■ Work required: Please print everything in the Nepal rescue passage from "Sergeant Prakash Gurung, of" down to "the stranded traveller.", word for word.

■ Source passage:
* Begin *

Mobilising the British Gurkhas Nepal network, based in Kathmandu, Pokhara and Dharan, and using their local knowledge, UK Embassy staff and soldiers mapped out where the stranded British travellers were, and devised a plan to reach them. Over three weeks, the soldiers, embassy staff and locally employed drivers, travelled more than 4,000 miles through the Himalayas to 13 different districts, negotiating river crossings and landslides, to reach the tourists scattered across dozens of mountainous towns, villages and national parks. 

In some instances, the soldiers and drivers were forced to set up camp for the night on the side of the road because of the long and hazardous journeys. 

Sergeant Prakash Gurung, of 29 Regiment, Royal Logistic Corps, rescued a British national from Manang, located in north-west Nepal, before driving the solo traveller nine-and-a-half hours back to Kathmandu to catch a UK charter flight. Sgt Gurung, who by day is a postal operator, volunteered to complete the nine-and-half hour drive to Manang, which nearly had to be aborted part-way through due to a landslide, traversing single-track, treacherous roads to reach the stranded traveller. 

Sgt Gurung, who has completed three tours of Iraq, as well as serving in Afghanistan, the Middle East, Kenya and Germany, said:  I stepped up to volunteer because I thought it was a part of my job. Helping people in dire situations gives me a sense of satisfaction. The gratitude people expressed in messages has encouraged me to do more of this sort of work.

* End *

■ Supplied data:
* Begin *

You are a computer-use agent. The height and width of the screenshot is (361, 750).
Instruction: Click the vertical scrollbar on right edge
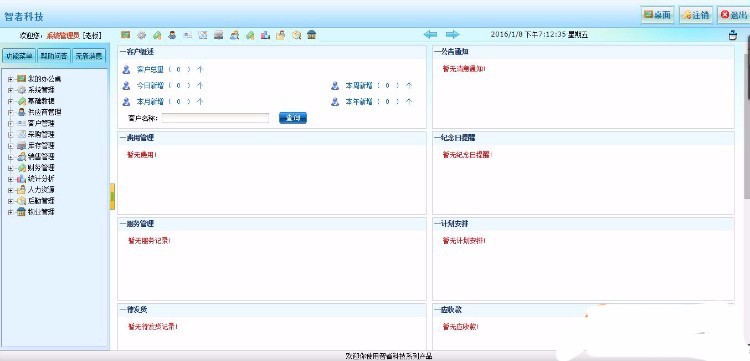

* End *
* Begin *

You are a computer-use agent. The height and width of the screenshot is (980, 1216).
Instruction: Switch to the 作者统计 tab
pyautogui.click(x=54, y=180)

* End *

■ Solution to this problem:
Sergeant Prakash Gurung, of 29 Regiment, Royal Logistic Corps, rescued a British national from Manang, located in north-west Nepal, before driving the solo traveller nine-and-a-half hours back to Kathmandu to catch a UK charter flight. Sgt Gurung, who by day is a postal operator, volunteered to complete the nine-and-half hour drive to Manang, which nearly had to be aborted part-way through due to a landslide, traversing single-track, treacherous roads to reach the stranded traveller.